→ EXERCISE SET
[1] In the wedding forum thread, how many longtime friends does AuroraRose41 plan to have as bridesmaids?
[2] Please continue the wedding forum thread, picking up after its final post.

→ SOURCE PASSAGE
============================================================

  • edited January 2015
    I am in a similar situation - 3 close friends and my fiance's two sisters as attendants.  I cannot pick between the three girls.  In a way, you have to pick because someone has to stand next to you/walk last right?  So, how do I handle that?
  • AuroraRose41AuroraRose41 member
    Ninth Anniversary 1000 Comments 500 Love Its Name Dropper
    edited January 2015
    While I haven't asked yet, I have 4 in mind who have been friends of mine for many, many years. I also think of them all equally and couldn't decide on one to be MOH, so I am having them all as bridesmaids. 

    I am in a similar situation - 3 close friends and my fiance's two sisters as attendants.  I cannot pick between the three girls.  In a way, you have to pick because someone has to stand next to you/walk last right?  So, how do I handle that?
    I will need to think of this too. I was thinking maybe have the one who you have known the longest stand the closest to you, if that makes sense? I also might base it on who would go better with each groomsman (personality wise; there are certain pairs that I would not put together, even for the 30 seconds it takes to walk next to each other after the ceremony), and what order FI wants his groomsmen in (he seems to have a clearer idea of the order for his).

============================================================

Stored dataset items:
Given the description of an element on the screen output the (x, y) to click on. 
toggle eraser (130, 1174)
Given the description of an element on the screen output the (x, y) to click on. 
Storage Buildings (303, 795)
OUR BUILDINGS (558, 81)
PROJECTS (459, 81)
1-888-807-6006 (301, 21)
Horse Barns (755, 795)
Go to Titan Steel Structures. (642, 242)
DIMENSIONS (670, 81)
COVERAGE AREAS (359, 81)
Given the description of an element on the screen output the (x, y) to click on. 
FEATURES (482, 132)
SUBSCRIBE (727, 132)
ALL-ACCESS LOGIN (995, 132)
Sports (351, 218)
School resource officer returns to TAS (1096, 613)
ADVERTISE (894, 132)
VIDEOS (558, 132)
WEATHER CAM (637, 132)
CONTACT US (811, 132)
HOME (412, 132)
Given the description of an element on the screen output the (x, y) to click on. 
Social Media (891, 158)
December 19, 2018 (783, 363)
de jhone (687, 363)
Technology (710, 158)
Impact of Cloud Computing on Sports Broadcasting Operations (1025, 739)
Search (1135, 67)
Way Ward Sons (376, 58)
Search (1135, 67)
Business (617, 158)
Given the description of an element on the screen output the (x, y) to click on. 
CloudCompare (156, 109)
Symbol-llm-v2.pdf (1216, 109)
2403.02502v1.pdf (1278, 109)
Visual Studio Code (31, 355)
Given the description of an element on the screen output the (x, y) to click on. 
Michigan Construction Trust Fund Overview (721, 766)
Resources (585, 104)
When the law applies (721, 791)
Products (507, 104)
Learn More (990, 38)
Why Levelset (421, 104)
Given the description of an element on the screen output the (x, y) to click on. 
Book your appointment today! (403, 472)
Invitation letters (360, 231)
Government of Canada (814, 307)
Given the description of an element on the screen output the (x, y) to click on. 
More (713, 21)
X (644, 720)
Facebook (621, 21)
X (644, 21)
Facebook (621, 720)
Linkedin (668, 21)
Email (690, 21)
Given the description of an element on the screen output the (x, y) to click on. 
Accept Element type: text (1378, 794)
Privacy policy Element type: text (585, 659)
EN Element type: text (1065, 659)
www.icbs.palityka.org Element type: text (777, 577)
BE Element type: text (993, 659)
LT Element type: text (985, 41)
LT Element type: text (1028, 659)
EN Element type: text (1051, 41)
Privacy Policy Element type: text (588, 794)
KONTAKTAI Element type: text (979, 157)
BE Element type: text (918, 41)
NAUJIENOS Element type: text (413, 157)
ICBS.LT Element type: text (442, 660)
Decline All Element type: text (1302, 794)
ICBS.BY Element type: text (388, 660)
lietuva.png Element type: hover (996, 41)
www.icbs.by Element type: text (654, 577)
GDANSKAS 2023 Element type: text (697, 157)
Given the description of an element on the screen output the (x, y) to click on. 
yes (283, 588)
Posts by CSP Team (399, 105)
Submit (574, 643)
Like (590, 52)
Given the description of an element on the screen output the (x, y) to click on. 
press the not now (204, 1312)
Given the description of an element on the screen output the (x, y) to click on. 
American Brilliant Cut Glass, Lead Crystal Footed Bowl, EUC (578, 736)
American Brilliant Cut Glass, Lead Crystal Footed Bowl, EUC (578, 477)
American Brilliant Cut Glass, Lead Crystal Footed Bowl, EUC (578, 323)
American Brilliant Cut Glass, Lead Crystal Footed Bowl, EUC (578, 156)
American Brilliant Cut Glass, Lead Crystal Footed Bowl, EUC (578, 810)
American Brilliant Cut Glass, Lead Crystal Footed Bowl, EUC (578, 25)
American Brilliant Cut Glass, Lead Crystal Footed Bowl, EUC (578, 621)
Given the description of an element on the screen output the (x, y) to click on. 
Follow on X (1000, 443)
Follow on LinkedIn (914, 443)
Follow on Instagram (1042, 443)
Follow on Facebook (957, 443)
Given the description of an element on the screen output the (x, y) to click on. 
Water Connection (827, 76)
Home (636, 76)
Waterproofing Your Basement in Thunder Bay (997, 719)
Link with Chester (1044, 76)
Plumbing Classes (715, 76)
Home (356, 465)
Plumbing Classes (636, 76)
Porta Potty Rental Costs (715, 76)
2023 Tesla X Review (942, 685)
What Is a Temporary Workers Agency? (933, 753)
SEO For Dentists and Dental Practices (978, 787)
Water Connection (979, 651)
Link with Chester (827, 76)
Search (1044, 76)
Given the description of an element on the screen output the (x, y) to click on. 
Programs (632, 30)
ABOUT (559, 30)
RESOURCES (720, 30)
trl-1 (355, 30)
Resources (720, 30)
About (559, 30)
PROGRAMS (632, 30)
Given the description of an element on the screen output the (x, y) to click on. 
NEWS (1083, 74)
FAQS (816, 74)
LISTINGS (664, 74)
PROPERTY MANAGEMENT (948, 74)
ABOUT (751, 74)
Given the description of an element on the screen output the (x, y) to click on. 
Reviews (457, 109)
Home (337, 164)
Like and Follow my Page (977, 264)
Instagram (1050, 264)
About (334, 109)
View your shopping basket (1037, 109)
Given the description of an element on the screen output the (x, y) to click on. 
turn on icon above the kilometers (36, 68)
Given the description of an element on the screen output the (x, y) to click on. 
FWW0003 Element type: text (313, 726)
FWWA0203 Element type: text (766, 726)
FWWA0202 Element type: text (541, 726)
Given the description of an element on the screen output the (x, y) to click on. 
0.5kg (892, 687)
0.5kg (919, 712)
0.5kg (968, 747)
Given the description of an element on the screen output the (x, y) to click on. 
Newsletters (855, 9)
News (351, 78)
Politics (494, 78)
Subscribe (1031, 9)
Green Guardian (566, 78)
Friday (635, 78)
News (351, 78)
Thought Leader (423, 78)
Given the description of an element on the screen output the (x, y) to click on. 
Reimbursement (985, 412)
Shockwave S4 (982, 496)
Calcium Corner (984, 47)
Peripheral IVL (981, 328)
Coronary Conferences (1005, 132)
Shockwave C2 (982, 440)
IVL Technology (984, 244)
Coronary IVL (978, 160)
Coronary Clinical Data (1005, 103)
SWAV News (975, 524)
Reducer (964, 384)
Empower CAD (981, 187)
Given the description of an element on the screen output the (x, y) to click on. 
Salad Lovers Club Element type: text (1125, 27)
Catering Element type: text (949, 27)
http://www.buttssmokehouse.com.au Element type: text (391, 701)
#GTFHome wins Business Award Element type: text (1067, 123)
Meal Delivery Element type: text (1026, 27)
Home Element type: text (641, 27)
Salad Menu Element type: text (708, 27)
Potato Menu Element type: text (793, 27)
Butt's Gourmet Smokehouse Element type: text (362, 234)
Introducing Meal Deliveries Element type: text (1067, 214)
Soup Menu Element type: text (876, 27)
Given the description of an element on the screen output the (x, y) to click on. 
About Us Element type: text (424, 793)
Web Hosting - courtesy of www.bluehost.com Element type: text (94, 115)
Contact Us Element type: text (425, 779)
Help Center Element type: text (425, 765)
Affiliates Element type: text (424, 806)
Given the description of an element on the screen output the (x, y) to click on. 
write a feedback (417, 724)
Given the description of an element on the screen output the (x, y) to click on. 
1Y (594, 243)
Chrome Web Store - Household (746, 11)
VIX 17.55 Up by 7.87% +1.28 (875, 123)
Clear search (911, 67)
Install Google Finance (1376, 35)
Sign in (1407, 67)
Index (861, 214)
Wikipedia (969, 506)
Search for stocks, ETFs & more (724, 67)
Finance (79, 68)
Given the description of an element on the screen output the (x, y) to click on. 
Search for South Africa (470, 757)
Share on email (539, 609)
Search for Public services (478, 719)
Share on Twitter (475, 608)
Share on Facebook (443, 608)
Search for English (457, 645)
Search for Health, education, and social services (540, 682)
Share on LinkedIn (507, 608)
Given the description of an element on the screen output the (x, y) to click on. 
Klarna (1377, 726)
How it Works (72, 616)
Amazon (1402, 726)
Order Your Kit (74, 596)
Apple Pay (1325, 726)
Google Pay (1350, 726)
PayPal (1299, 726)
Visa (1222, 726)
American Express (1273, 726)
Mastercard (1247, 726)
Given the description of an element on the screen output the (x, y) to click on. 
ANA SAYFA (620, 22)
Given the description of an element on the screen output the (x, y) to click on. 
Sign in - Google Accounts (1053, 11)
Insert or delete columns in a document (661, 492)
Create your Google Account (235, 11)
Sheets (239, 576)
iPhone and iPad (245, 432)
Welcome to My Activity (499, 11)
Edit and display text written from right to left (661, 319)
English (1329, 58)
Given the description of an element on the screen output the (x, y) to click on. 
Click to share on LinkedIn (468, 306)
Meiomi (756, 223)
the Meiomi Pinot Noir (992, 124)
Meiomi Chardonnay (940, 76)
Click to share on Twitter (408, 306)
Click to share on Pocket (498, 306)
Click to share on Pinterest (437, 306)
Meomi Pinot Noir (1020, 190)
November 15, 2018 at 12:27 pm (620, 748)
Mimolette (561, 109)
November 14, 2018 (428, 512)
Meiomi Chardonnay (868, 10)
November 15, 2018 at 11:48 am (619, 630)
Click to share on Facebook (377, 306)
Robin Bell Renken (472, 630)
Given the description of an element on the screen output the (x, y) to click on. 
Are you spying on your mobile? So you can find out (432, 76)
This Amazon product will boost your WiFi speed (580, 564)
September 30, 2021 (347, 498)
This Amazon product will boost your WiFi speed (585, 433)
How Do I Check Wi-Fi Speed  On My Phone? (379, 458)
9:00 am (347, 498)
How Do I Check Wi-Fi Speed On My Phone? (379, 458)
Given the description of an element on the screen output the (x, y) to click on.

============================================================

→ ANSWER SECTION
[1] Four.

[2]
    ETA: I am also trying to come up with ways to split traditional MOH ceremony duties among them. Before you have my head for giving them duties, I meant that as who signs the marriage certificate, who holds my bouquet, if any of them want to give a toast, etc. I would also appreciate ideas for that. 

  • I had 2 bridesmaids. No MOH.
    What did you think would happen if you walked up to a group of internet strangers and told them to get shoehorned by their lady doc?~StageManager14
    image
  • I am in a similar situation - 3 close friends and my fiance's two sisters as attendants.  I cannot pick between the three girls.  In a way, you have to pick because someone has to stand next to you/walk last right?  So, how do I handle that?
    You could just have them in alphabetical order, in order of how long you've known them, in order of age, in order of height, etc. If you truly don't want to "pick" then use some other method to do the picking for you. ;)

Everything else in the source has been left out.